Your task —
Whatever lies between the line with "Image resolution: width=836" and the end of the data, both included, must be copied exactly and without pictures.

Dataset records —
== Segment start ==

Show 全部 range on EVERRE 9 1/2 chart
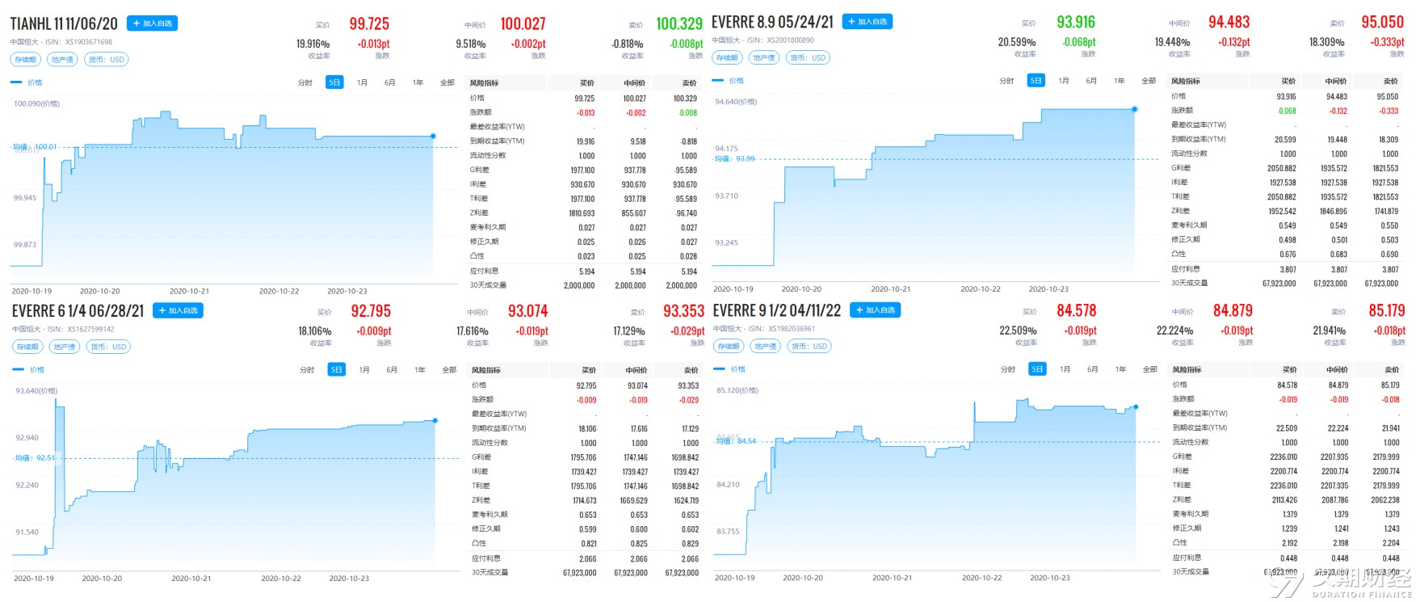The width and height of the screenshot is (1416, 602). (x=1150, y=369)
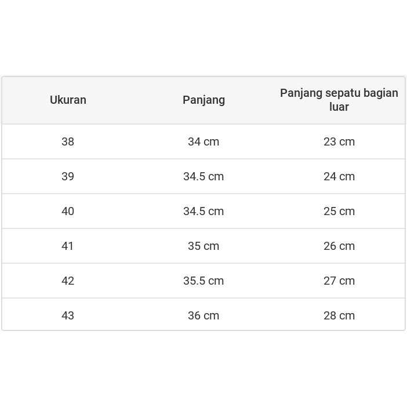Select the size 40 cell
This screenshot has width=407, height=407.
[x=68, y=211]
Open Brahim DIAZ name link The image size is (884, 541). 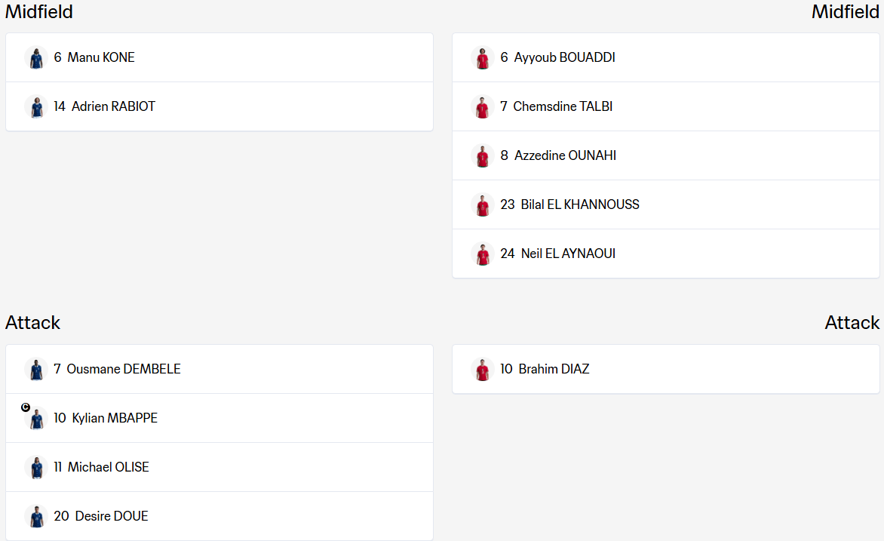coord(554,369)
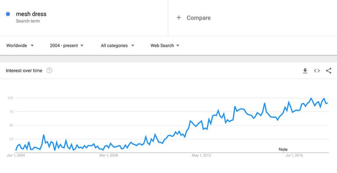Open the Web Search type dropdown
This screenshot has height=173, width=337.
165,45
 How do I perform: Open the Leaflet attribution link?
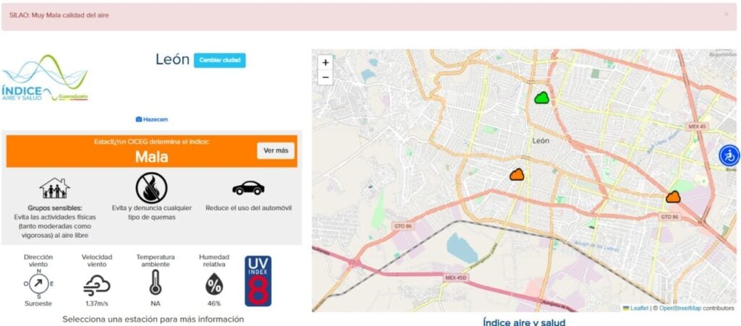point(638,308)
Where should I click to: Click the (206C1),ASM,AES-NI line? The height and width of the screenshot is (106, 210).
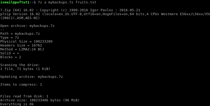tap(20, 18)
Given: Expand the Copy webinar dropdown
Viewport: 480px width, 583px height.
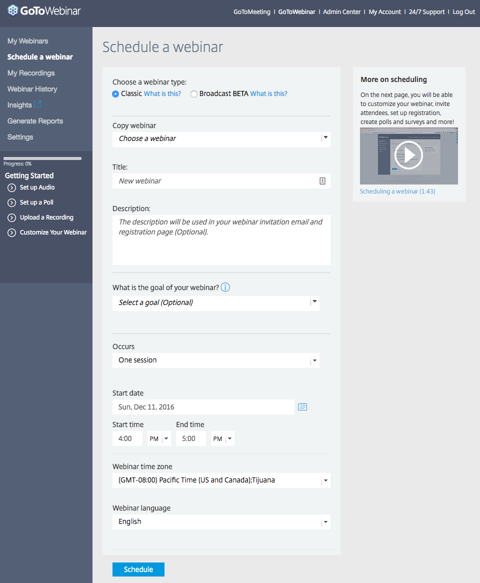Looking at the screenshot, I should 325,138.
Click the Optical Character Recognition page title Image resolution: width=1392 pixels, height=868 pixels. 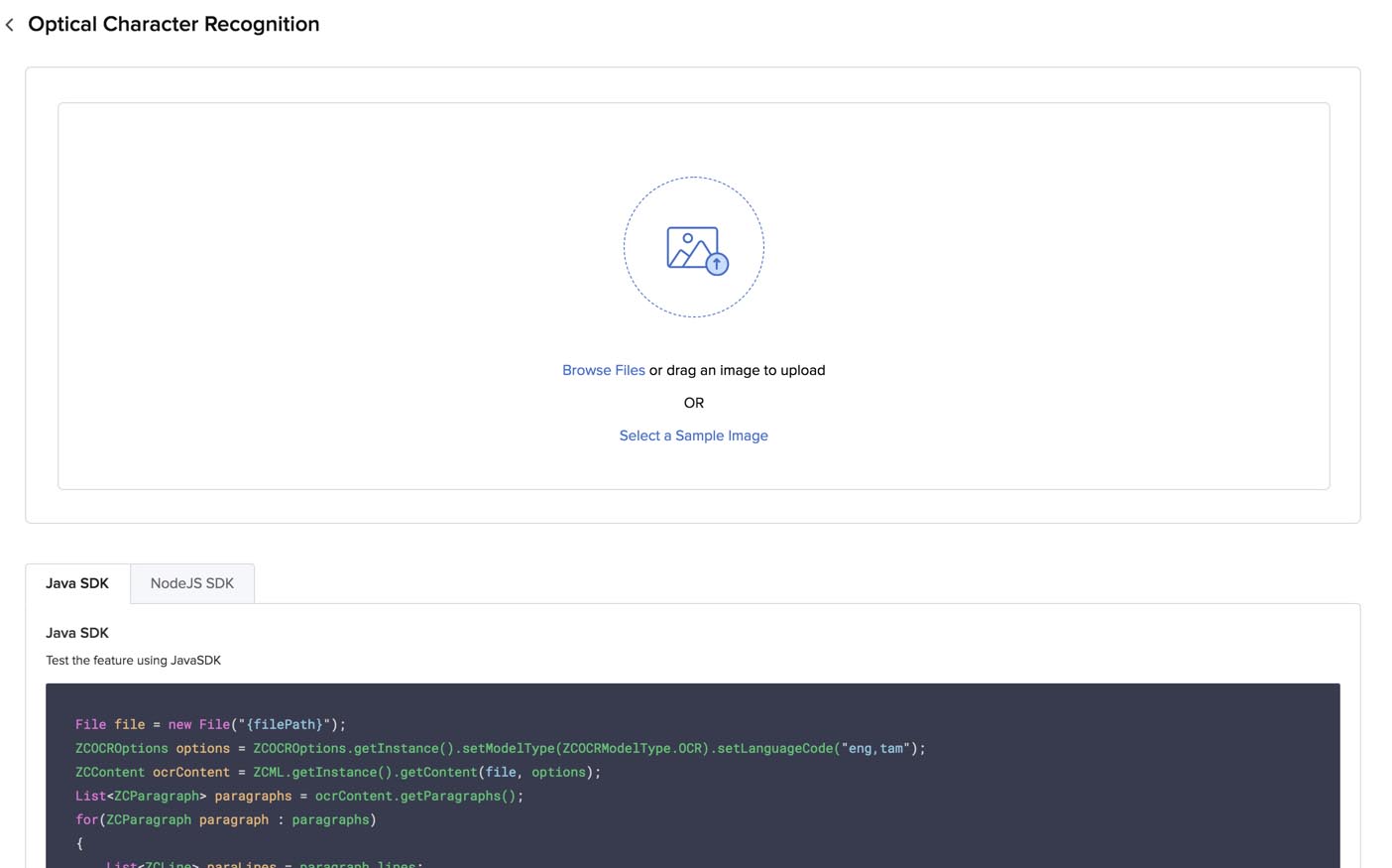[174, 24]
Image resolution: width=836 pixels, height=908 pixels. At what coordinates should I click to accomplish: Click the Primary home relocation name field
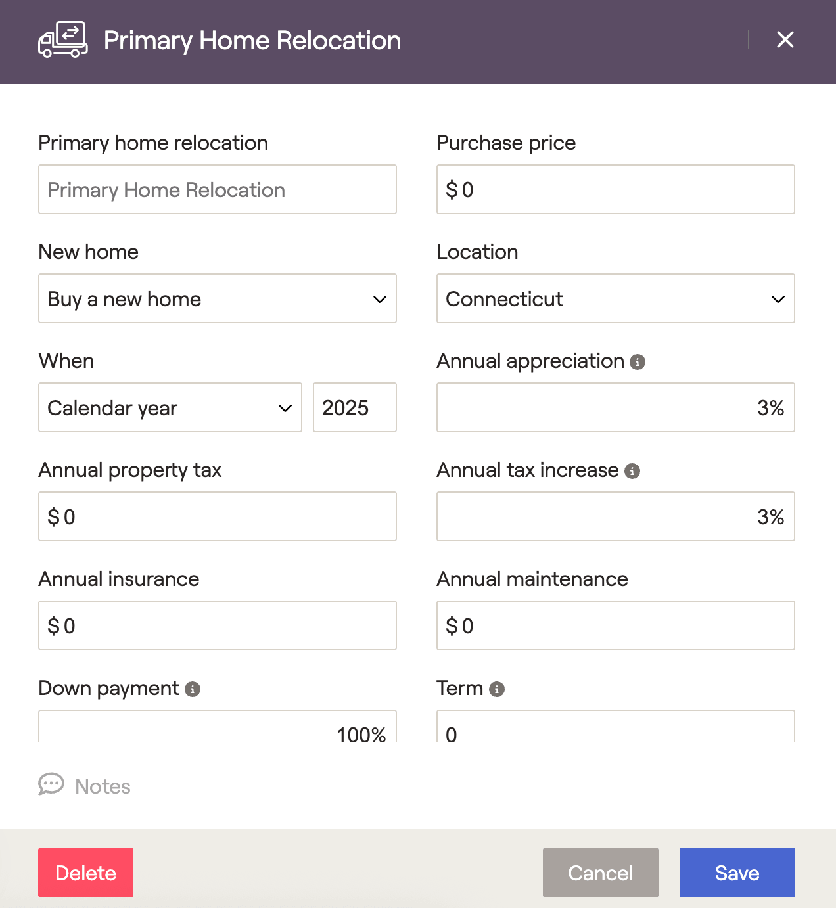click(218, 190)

== Segment end ==

Your solution —
Image resolution: width=836 pixels, height=908 pixels. At what coordinates should I click to accomplish: Click the Primary home relocation name field
click(218, 190)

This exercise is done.